- Country: Philippines
- Location: San Rafael, Rodriguez, Rizal
- Coordinates: 14°42′0″N 121°12′10″E﻿ / ﻿14.70000°N 121.20278°E
- Purpose: Water supply and storage, regulation, flood control
- Status: Operational
- Construction began: 2021
- Opening date: 2025
- Operator: Manila Water

Dam and spillways
- Impounds: Marikina River
- Height (thalweg): 84 m (276 ft)
- Elevation at crest: 140 m (460 ft)
- Spillway type: Gated ogee weir with open air chute channel

Reservoir
- Total capacity: 450 ha (4.5 km^{2})

= Upper Wawa Dam =

The Upper Wawa Dam is a concrete dam over the Marikina River, located in San Rafael, Rodriguez, Rizal, Philippines. It was constructed between 2021 and 2025, and started operating in May 2026

==Background==
Upper Wawa Dam is constructed as part of the Wawa Bulk Water Supply Project, a two-phase infrastructure initiative that aims to address water supply shortages in Metro Manila and the nearby Rizal province. The first phase of the project is the construction of the Tayabasan weir, a 25-meter roller-compacted concrete structure designed to deliver 80 million liters per day (MLD). It was completed in 2022, and is composed of three parts: the weir, a water treatment plant and a pumping station, and the buried water pipeline. The second phase of the project is the construction of the Upper Wawa Dam, which is designed to deliver 518 million liters per day (MLD).

==Construction==
Construction of the dam began in 2021. By the end of 2023, the dam is over 70% completed and is on track to be completed by 2025.

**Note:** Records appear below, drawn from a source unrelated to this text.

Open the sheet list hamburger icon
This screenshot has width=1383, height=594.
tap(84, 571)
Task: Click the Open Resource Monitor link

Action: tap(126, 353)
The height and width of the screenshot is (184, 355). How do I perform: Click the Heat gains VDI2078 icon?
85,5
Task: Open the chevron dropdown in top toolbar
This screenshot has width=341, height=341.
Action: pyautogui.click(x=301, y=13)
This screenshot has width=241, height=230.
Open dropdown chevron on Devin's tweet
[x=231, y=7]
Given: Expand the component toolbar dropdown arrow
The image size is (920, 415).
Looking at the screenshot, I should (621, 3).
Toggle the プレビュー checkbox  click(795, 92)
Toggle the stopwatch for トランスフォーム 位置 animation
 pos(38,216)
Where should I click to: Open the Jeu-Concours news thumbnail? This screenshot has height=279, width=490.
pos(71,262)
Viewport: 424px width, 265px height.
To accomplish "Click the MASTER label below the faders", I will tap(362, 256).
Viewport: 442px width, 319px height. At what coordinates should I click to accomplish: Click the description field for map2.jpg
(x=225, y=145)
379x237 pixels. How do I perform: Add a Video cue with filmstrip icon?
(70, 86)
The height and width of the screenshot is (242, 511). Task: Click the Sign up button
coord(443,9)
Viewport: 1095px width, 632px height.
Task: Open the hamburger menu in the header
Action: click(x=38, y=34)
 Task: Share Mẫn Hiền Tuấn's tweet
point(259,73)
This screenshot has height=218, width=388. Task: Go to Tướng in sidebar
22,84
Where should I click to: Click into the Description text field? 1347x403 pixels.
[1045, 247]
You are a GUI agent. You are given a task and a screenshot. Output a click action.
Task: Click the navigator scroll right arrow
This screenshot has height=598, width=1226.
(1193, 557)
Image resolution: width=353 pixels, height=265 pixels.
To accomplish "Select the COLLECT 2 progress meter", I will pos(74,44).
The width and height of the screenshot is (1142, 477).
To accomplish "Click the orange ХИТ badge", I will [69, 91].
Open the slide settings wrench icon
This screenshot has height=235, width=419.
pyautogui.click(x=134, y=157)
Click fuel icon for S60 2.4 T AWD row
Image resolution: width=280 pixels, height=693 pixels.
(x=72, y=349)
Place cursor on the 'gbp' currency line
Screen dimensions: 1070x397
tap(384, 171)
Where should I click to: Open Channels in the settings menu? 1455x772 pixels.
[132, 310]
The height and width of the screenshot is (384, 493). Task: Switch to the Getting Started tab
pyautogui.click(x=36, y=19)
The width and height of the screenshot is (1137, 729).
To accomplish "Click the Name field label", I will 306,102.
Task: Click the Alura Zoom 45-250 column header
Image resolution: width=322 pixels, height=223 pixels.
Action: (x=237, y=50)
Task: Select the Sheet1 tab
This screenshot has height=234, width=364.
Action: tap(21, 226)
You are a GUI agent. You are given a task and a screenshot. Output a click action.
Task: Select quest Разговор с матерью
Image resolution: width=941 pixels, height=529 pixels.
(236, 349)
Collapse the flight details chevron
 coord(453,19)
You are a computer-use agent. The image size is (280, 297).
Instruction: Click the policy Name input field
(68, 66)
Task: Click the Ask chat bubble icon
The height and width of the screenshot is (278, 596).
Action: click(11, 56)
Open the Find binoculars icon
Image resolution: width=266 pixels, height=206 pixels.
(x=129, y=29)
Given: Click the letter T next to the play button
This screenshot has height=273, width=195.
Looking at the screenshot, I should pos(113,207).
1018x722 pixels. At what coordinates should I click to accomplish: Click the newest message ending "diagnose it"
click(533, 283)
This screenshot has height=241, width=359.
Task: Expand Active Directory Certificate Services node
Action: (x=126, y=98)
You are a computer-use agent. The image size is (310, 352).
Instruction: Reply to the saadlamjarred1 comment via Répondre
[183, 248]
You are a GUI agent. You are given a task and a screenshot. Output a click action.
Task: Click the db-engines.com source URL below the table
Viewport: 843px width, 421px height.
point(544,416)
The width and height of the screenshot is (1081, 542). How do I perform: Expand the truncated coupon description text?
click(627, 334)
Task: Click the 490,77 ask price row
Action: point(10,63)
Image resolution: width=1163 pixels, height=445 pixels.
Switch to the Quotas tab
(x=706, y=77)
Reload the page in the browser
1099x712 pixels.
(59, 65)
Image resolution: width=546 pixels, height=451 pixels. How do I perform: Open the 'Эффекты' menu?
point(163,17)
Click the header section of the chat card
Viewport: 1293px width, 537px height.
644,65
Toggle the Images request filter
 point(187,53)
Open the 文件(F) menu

It is the largest water supply dam to be constructed in over 50 years, next to Angat Dam.

By April 2026, the Metropolitan Waterworks & Sewage System announced that the Upper Wawa Dam was considered for the Global Water Awards, for the project's transformative impact and long-term sustainability in addressing challenges in the water supply of Metro Manila.